Almanya’da 22 Mayıs 2018’den itibaren kendisinden haber alınamayan ve 6 Haziran’da cesedi bulunan Susanna’nın katil zanlısı olarak 22 yaşındaki Irak Kürdistanlı Ali Bashar yargılanıyor. Almanya’da mülteci olan Bashar’ın sahte kimlikle Irak Kürdistan’ına döndüğü ortaya çıkmış, Duhok’ta gözaltına alınarak 9 Haziran 2018’de Almanya’ya getirilmiş ve cezaevine konulmuştu.
Katil Ali Bashar sadece cinayetten değil aynı zamanda farklı suçlardan da yargılanacak. Hürriyetten yoksun bırakma, şiddet uygulama ve tehdit bunlardan bazıları. Uyuşturucu kullandığı da tespit edilen Bashar‘ ın 2016’da reddi gelmesine rağmen, avukatlarının başvurusuyla yurtdışı kararının da durdurulduğu bildirildi.
EVİNE GİT
Wiesbaden ağır ceza mahkemesi şimdiden 11 duruşma tarihini belirledi.
Davaya bakan müşteki avukatlarının açığa çıkmasını istedikleri en önemli şey, Ali B. Susanna’yı katlettikten sonra tek başına mı yoksa yardım alarak mı gömdüğü.
Olaydan önce Ali B. ve Susanna’nın iltica yurdunda arkadaşları ile birlikte vodka içtikleri bu süre zarfında Susanna’nın bir chat grubuna ‚Çok korkuyorum, Ali B. beni bırakmıyor burdan çıkabilir miyim?‚ diye mesaj attığı biliniyor. Ne yazık ki arkadaşları sadece ‚evine git‚ diyorlar ve ne polisi nede ailesini bilgilendirmiyorlar.

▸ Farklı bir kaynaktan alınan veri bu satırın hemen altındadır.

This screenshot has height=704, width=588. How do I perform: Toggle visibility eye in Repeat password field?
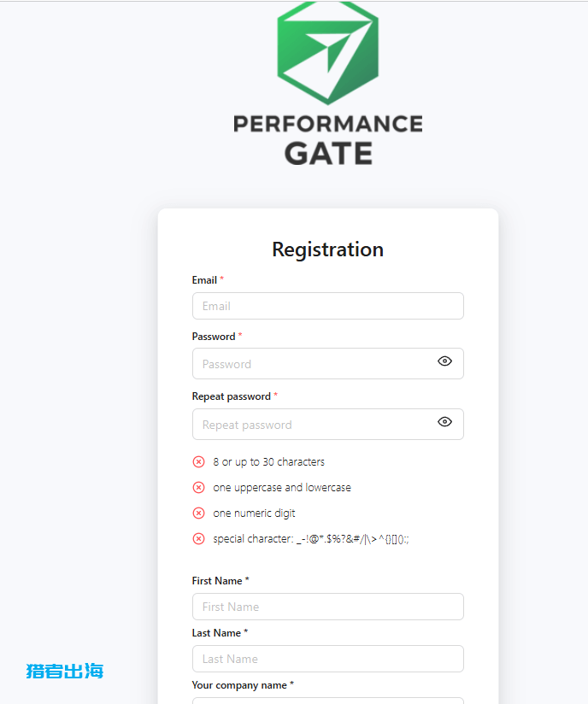[444, 421]
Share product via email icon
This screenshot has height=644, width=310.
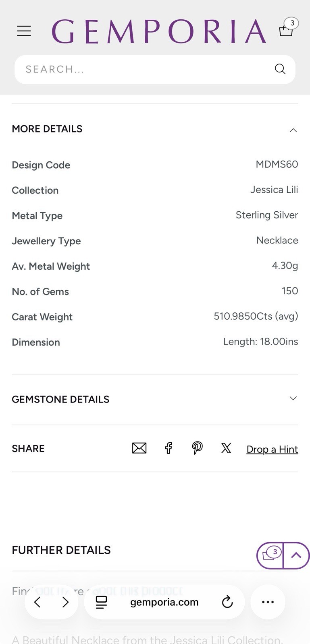pos(139,448)
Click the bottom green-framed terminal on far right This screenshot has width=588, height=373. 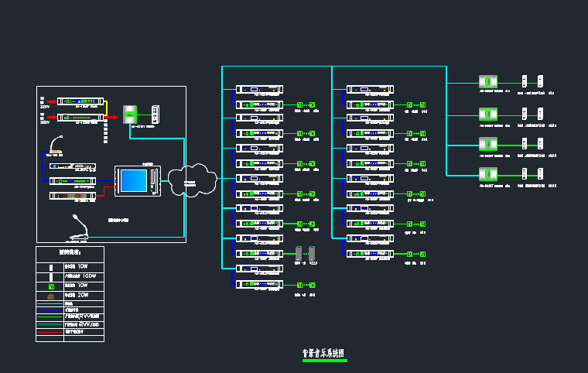[x=487, y=174]
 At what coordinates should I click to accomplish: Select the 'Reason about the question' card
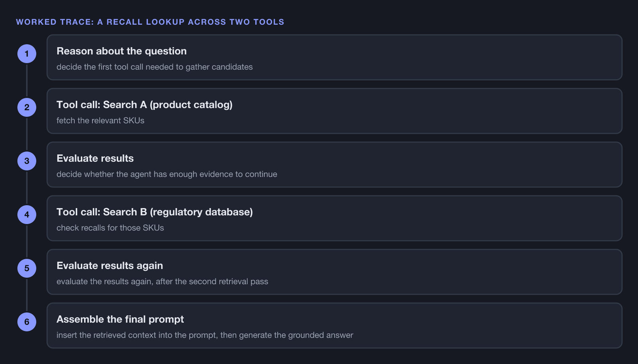click(x=335, y=57)
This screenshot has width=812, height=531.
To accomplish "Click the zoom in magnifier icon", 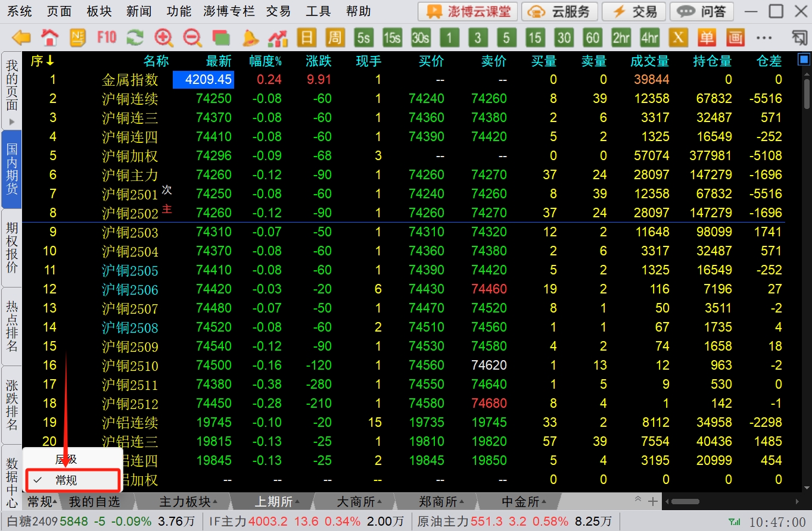I will pos(163,38).
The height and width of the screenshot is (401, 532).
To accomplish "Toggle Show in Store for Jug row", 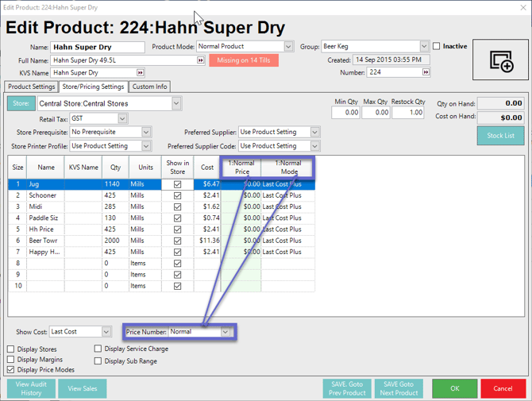I will (177, 184).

Susanna’nın defalarca Ali Bashar’ ı polise şikayet etmekle tehdit ettiği ama bunu yapmadığı belirtiliyor. İçine kapanık, çekingen, oldukça yardımsever biri olarak tanınan Susanna’nın mahkemesine yoğun bir katılım olduğundan dolayı babası dahi görevlilerin yardımı ile izleyici bölümünde yer bulabildi. Ali Bashar ise 10 Haziran 2018’den bu yana Frankfurt’ta tutuklu bulunmakta.
HERŞEY BİR ANDA KARANLIK OLDU
„Olay anının nasıl olduğunu hatırlamıyorum, her şey bir anda karanlık oldu.“ diye açıklama yapan katil Bashar, öldürdüğünü ama tecavüz etmediği iddiasında bulundu. Oysa yapılan adlı tıp incelemelerinde bulunan bulguların zorlama ve şiddet sonucu olduğu kanısına varan uzmanlar, Saray’da olduğu gibi düşünce değiştirmezlerse bunları tecavüz olgusu olarak değerlendirmektedirler.

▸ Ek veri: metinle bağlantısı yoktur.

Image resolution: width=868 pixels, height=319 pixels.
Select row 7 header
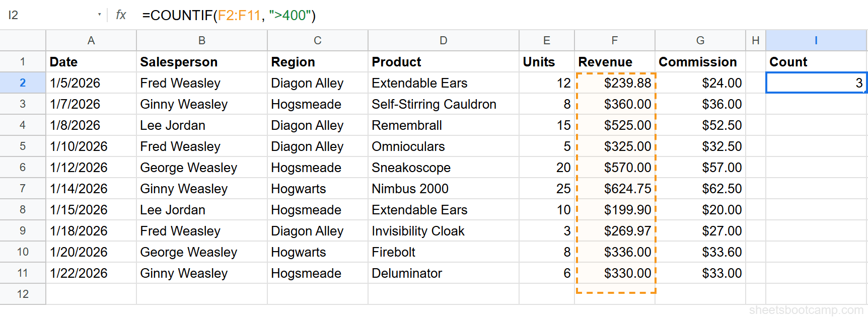[x=22, y=188]

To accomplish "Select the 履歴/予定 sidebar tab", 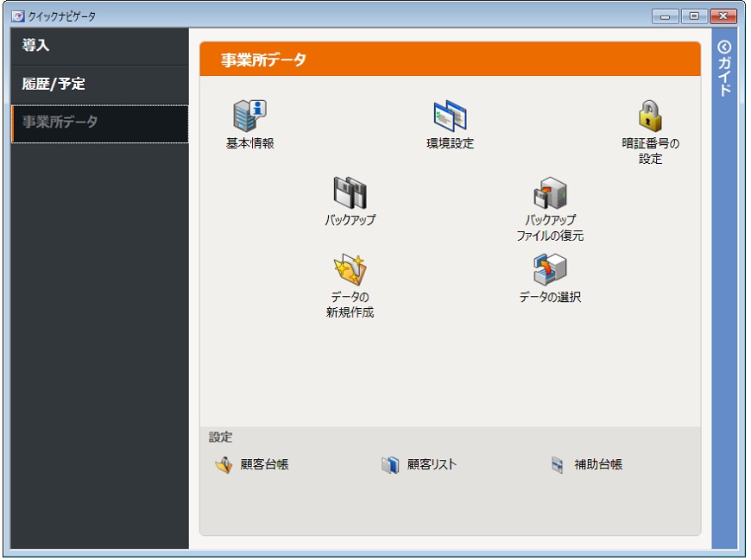I will click(x=99, y=85).
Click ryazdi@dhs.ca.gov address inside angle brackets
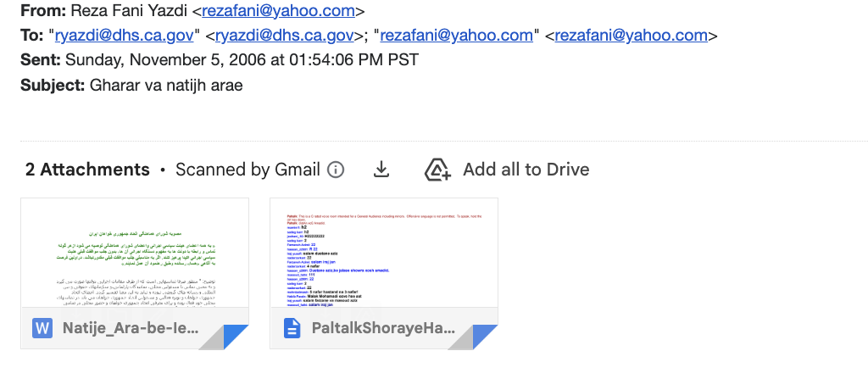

İRAK-ALMANYA ARASI GARİP İADE
Katil ve ailesinin Arapça damgalı pasaportlarla, hem de pasaport ve biletlerindeki kimlik bildirimleri farklı olmasına rağmen nasıl Türkiye üzerinden Irak‘ a yolculuk yapabildikleri de cevaplamayı bekleyen sorulardan biri.
Ayrıca Irak ve Almanya arasında suçluların iade edilmesi anlaşması yapılmamasına rağmen, katilin apar topar Alman emniyet güçleri tarafından geri getirilmesi de dikkat çeken diğer bir nokta.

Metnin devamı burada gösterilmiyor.